DIRECTION
Pick out and copy every line in the entries below that contains the word "image", counting only matches with the same case.

==== EXERCISE INPUT ====

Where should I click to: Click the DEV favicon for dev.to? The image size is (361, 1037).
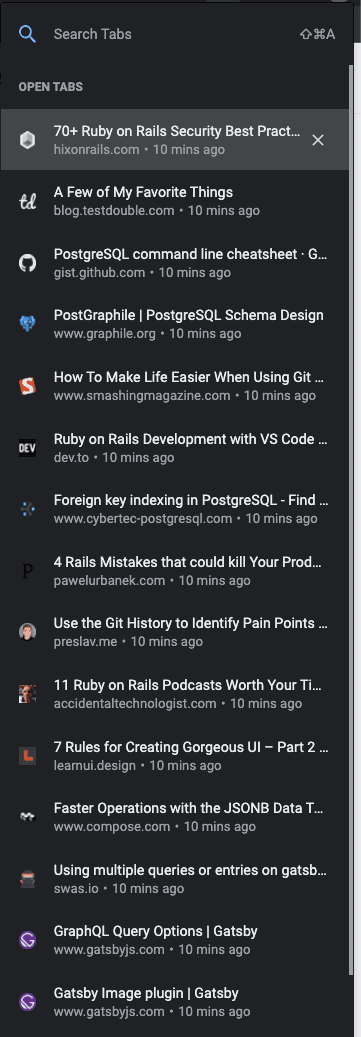pos(27,448)
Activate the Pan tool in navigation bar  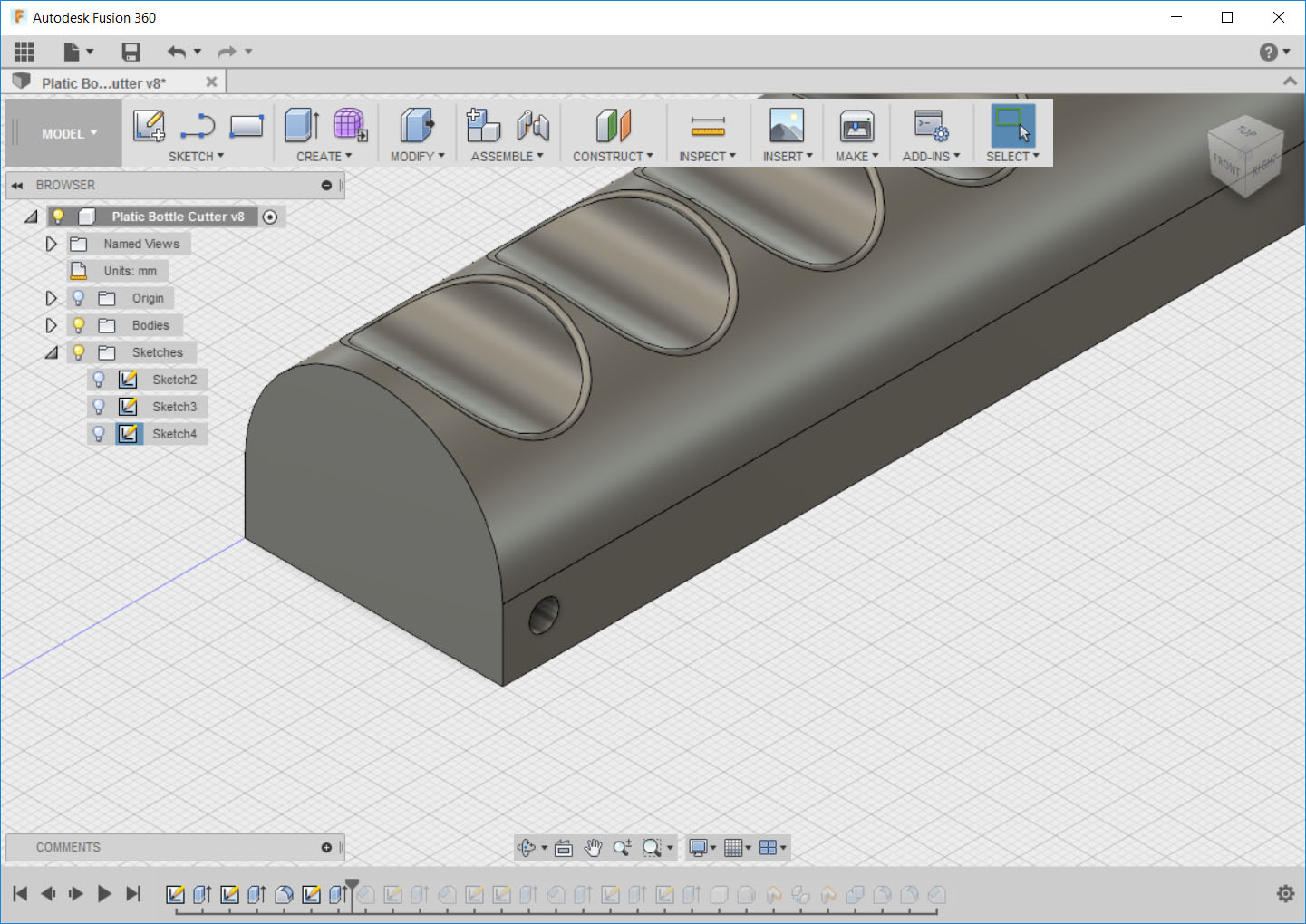pyautogui.click(x=593, y=848)
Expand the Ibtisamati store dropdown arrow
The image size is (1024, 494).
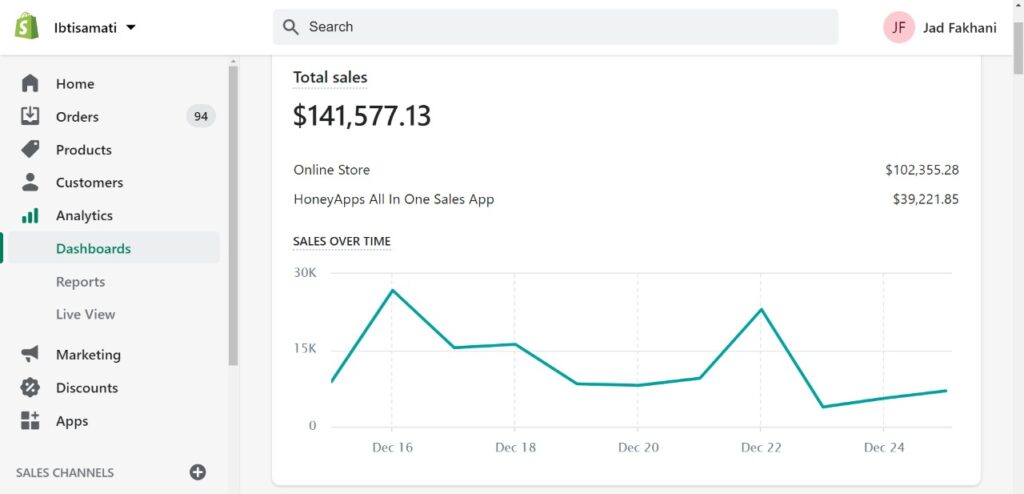[x=131, y=27]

====

ANSWER TO THE PROBLEM
Where should I click to: Click the DEV favicon for dev.to? The image size is (361, 1037).
The image size is (1024, 494).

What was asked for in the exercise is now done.